#### [EXCERPTED TEXT]
Thursday, March 24, 2011

Cheaters Never Win

There was a conspiracy afoot on Tuesday. My after-lunch class of freshmen had plotted to obtain contraband answers from a morning class, in order to wallow in the glory that is scoring a perfect 7/7 on the Fact of Fiction quiz.

It's not a real quiz, for points. It's more of a bell-ringer, an attention-getting tactic to focus interest on our lesson out of Science World magazine. I peruse the stories, and make up seven true or false questions about the contents. I put them on my projector screen, and the class votes on each one. Majority rule. The scores of my four sections are posted on the board in a dog-eat-dog competition for bragging rights.

I smelled something fishy right away, and it was not the fumes from second lunch shift filtering through my ventilation system. When I read the question, one of the more vocal class members shouted, "Oh! I know that! I saw it on TV!" They all turned to look at him, and voted the same way. Except for two or three. That happened on each question. Either he'd seen it or read about it or heard it from a teacher. Usually, the answers are about half and half. We have to take a count. But this time, it was virtually unanimous. On all seven questions. They even announced proudly, "We're going to get them all right!"

As soon as I passed out the magazines, a hush fell over the classroom. They can't wait to read the articles out loud and discuss them. They dive right in, searching for the topics, to see which ones they got right. I always read the first one. The Gross Out. This issue, it was a woman who held the Guinness World Record for piercings. It was not a pretty picture. Still, the eerie quiet. When one of them finally broke the silence, and said, "That guy sure is ugly," I knew they were preoccupied.

We read. We discussed. One by one, their answers were proved incorrect. The class set a record, all right. 0/7. The answer-crier was beside himself. Which is what cooks the goose of many a crook. "I can not believe he gave me all the wrong answers!"

After a thorough investigation, consisting of listening to the chatter of my remaining freshman section as they entered the classroom, I discovered that Answer-Crier had asked Answer-Provider for the answers. As Answer-Provider confessed after school in the library at the Book Fair: "I didn't tell him they were the right answers."

The moral of this story? Cheating, like crime, does not compensate adequately.

2 comments:

labbie1 said...

ohmygosh!!!! That is hysterical!!! "I didn't tell him they were the RIGHT answers" ohmygosh!!!! hehehehehe!

Hillbilly Mom said...

Labbie,
That kid is like my sister, who cheerfully brought me a glass of water when I was laid up after knee surgery. It was hot water.

#### [DATA BELOW]
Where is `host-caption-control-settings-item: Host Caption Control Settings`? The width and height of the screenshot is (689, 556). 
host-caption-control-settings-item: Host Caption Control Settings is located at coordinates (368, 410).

#### [YOUR INSTRUCTIONS]
In the blog post about the classroom cheating plot, what score did the after-lunch class end up getting on the quiz?

#### [YOUR SOLUTION]
0/7